Everyday people whose survival, courage and wisdom show us just what extraordinary souls they all are. As the Nazis took his parents from the family home in Budapest, a small boy called Stephen Sedley memorised the address of his aunt in Wellington: head to New Zealand, they told him. A tiny girl we know as Inge Woolf looked outside her home in Austria to see the neighbours hanging up huge swastika flags to welcome the Nazis to town.
A little boy called Ben Steiner had been hiding from the Nazis in a Hungarian convent when he was given up to them by a nun. He was only eight years old. Tiny Vera Egemeyer remembers the yellow stars Czechoslovakian Jews were forced wear, banning them from shopping, travel, school and work. Friends and neighbours stayed away.
These New Zealanders remember the swastikas, the Nazis, the marches and the millions of innocent people tortured and murdered by a racist, hateful regime. Many have told me as hard as it is to talk about, it is their duty as people, as parents, as Jews and as New Zealanders to make sure that we never forget what happened. So they have kept talking. So we can never forget.
But if there is one thing that we need to focus on today in 2018, it is this: These survivors remember that in the midst of that storm of hate millions of everyday people stayed silent and looked the other way. They remember that instead of standing up for others, millions of neighbours, workmates, and friends chose to be bystanders.

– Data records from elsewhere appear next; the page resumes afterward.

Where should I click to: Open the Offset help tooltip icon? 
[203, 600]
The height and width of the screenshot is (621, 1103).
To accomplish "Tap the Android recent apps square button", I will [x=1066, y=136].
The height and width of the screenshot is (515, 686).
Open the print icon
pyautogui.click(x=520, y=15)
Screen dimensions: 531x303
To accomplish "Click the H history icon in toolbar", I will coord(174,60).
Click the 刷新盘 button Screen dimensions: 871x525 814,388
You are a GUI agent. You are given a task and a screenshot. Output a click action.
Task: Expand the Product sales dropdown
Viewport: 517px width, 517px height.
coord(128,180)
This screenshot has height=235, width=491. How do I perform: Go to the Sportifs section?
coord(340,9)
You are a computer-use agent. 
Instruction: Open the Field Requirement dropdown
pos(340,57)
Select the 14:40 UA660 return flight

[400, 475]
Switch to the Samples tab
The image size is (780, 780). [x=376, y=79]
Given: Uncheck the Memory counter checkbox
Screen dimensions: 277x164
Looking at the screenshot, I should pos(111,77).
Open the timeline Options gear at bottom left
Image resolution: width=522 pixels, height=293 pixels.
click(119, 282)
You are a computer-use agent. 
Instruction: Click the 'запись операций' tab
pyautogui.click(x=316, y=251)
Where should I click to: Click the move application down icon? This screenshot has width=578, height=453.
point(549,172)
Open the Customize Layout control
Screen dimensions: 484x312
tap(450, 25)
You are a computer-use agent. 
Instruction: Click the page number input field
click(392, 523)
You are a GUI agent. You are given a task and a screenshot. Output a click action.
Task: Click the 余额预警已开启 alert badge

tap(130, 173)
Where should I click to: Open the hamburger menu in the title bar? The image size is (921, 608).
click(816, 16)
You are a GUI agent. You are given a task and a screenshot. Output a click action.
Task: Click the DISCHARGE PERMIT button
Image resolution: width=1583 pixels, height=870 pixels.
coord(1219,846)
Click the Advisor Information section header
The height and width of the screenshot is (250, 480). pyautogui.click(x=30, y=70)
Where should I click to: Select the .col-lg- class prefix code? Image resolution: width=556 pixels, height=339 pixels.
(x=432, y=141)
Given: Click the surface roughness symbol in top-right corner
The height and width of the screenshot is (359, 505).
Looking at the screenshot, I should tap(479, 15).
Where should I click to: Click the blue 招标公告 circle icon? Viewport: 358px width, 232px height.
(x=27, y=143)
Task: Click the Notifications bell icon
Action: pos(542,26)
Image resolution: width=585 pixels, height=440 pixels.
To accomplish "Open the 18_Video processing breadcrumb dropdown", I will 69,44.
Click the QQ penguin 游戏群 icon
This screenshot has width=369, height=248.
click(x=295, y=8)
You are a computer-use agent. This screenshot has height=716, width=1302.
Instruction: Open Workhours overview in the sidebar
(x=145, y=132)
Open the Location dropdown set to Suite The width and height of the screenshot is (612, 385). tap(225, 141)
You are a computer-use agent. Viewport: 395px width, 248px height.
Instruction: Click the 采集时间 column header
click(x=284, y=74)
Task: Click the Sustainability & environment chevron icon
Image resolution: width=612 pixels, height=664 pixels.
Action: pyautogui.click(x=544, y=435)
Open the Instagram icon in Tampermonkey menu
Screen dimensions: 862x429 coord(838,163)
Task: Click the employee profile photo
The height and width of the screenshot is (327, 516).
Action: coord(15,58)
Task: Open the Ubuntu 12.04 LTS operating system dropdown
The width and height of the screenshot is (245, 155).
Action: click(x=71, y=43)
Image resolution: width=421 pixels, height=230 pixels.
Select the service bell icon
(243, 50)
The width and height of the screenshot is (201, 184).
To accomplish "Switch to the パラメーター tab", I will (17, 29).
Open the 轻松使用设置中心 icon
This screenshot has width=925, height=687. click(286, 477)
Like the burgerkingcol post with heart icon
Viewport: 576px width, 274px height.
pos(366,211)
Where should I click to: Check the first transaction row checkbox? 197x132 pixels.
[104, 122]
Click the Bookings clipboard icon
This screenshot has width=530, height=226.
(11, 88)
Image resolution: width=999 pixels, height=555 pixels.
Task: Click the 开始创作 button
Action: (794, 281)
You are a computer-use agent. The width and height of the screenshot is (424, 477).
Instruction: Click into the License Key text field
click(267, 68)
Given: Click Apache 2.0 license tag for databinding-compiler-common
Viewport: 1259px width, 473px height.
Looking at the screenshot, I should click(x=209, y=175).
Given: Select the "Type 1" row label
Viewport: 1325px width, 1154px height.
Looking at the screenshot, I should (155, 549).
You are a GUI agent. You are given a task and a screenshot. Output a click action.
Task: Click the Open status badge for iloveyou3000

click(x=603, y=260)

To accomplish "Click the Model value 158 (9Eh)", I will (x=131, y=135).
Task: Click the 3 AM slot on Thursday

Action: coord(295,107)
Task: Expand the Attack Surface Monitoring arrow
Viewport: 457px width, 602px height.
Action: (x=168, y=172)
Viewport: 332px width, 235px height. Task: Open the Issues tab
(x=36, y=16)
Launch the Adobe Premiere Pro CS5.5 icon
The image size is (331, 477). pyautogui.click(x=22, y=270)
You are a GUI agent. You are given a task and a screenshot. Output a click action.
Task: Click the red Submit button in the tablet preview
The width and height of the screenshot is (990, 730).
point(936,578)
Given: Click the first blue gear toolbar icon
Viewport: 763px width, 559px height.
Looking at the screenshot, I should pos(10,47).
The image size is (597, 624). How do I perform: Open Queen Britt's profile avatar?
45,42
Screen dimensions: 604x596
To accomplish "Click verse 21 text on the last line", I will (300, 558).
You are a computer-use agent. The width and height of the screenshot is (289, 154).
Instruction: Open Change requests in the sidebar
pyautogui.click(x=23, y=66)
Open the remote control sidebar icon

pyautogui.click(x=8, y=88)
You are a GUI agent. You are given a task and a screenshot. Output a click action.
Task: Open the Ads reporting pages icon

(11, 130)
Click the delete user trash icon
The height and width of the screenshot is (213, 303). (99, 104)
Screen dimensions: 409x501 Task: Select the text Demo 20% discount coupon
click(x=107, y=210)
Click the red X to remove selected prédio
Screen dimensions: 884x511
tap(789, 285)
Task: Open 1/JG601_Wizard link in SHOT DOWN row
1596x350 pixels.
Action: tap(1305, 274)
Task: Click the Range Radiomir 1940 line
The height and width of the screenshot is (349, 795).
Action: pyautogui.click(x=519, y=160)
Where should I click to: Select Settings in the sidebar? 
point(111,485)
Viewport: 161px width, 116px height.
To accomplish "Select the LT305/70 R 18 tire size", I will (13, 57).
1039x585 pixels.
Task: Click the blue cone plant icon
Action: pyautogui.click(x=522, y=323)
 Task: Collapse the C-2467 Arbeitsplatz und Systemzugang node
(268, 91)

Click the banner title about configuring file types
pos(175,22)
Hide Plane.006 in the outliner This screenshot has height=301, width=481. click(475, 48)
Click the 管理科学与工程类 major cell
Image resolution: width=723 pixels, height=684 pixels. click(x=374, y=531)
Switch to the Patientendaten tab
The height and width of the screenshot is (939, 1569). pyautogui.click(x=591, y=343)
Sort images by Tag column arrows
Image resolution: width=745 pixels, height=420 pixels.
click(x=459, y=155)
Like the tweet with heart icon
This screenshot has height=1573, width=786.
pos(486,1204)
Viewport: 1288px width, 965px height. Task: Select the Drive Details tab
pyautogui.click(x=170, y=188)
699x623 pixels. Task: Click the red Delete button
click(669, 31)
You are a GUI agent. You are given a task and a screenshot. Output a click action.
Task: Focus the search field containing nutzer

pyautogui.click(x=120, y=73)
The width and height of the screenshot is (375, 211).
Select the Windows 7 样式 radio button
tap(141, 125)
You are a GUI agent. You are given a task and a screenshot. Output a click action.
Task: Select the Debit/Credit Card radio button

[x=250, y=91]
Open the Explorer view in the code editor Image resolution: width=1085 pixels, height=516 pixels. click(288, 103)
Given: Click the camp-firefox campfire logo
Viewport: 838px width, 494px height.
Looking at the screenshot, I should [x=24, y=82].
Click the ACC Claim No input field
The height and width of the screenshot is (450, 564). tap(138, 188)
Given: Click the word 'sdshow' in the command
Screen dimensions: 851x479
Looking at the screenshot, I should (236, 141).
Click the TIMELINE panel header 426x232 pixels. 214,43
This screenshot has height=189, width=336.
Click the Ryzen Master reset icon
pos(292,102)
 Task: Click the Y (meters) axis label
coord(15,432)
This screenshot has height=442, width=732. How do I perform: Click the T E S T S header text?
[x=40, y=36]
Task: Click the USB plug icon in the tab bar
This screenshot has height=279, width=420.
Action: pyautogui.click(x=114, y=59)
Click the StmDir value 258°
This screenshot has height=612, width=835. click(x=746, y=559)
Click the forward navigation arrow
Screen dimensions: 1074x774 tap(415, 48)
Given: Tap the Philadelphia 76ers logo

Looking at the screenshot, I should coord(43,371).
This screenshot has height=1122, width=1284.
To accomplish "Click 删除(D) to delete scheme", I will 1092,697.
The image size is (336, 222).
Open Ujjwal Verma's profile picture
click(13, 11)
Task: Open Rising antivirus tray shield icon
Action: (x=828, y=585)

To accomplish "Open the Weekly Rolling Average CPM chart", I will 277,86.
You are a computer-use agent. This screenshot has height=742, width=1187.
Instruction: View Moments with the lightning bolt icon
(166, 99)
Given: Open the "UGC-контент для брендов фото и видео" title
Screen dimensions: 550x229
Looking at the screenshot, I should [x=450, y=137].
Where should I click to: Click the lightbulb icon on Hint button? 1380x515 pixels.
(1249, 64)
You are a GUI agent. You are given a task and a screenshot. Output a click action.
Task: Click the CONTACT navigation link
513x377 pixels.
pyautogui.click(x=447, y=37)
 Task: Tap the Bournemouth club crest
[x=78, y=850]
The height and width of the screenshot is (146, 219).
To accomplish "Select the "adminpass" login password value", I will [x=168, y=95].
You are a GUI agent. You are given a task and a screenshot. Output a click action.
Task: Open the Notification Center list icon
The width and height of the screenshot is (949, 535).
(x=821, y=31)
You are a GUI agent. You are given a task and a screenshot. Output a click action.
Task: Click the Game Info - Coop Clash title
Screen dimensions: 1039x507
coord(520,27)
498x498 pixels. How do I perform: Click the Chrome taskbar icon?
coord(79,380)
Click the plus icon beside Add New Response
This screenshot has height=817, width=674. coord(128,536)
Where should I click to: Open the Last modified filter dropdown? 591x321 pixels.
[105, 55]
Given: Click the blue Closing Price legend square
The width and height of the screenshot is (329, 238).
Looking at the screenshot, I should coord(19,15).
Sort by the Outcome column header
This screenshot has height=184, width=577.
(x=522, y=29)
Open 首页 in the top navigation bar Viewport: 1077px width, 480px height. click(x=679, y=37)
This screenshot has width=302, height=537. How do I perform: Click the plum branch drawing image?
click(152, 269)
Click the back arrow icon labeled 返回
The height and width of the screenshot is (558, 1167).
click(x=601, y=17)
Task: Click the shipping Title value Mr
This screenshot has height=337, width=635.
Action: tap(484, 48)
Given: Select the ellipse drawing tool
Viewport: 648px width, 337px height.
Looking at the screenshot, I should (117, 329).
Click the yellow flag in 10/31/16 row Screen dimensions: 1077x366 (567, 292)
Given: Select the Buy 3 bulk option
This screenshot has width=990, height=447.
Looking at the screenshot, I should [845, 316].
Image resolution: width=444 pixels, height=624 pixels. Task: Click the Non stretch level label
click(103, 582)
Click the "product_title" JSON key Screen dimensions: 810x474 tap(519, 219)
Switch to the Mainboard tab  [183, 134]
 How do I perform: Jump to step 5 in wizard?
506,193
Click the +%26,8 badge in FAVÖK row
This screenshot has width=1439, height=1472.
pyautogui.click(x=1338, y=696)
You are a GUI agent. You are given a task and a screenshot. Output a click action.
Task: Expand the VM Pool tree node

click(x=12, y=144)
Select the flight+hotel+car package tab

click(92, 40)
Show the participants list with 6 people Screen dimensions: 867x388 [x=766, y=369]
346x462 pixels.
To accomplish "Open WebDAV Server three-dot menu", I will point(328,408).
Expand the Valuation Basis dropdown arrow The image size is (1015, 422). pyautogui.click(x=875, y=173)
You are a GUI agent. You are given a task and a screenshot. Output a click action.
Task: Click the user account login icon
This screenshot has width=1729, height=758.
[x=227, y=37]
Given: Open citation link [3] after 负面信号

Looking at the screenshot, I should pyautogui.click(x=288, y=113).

Our Holocaust survivors have told me many times: Hate starts small. Hate is born when you are abused on the street or abused online. Hate grows when your neighbours, workmates and friends ignore it and do nothing. Hate triumphs when intolerance and prejudice becomes engrained across an entire society, from the pages of newspapers to the halls of government, from schoolrooms to boardrooms.
If there is any lesson everyday New Zealanders can learn from our Holocaust survivors – it’s don’t be a bystander. Don’t stand by and do nothing when you see people spreading hate and prejudice in your community, or your neighbourhood.
Don’t stand by: Stand up.
This week I was sent screenshots of hateful, antisemitic Facebook posts made in recent weeks, many made by New Zealanders. You know if Facebook were around during the Third Reich these posts would’ve fitted right in.
They’re disgusting. They have no place in our country. I am gutted to think there are Kiwis who think this is OK.
I found these posts incredibly hard to read but nowhere near as hard to read as they would be for my Jewish friends, some of whom survived the Holocaust and who today in 2018 are still facing this kind of hatred.
Enough.
Those who spread hate and prejudice in our communities need to know their hatred is not welcome: and it’s everyday New Zealanders who need to give them that message.
So last year we launched New Zealand’s first nationwide anti-racism campaign. We had looked around the world at other anti-racism campaigns and knew we needed something that fitted our country and our people. At the same time as we looked around the world, what we were seeing scared us.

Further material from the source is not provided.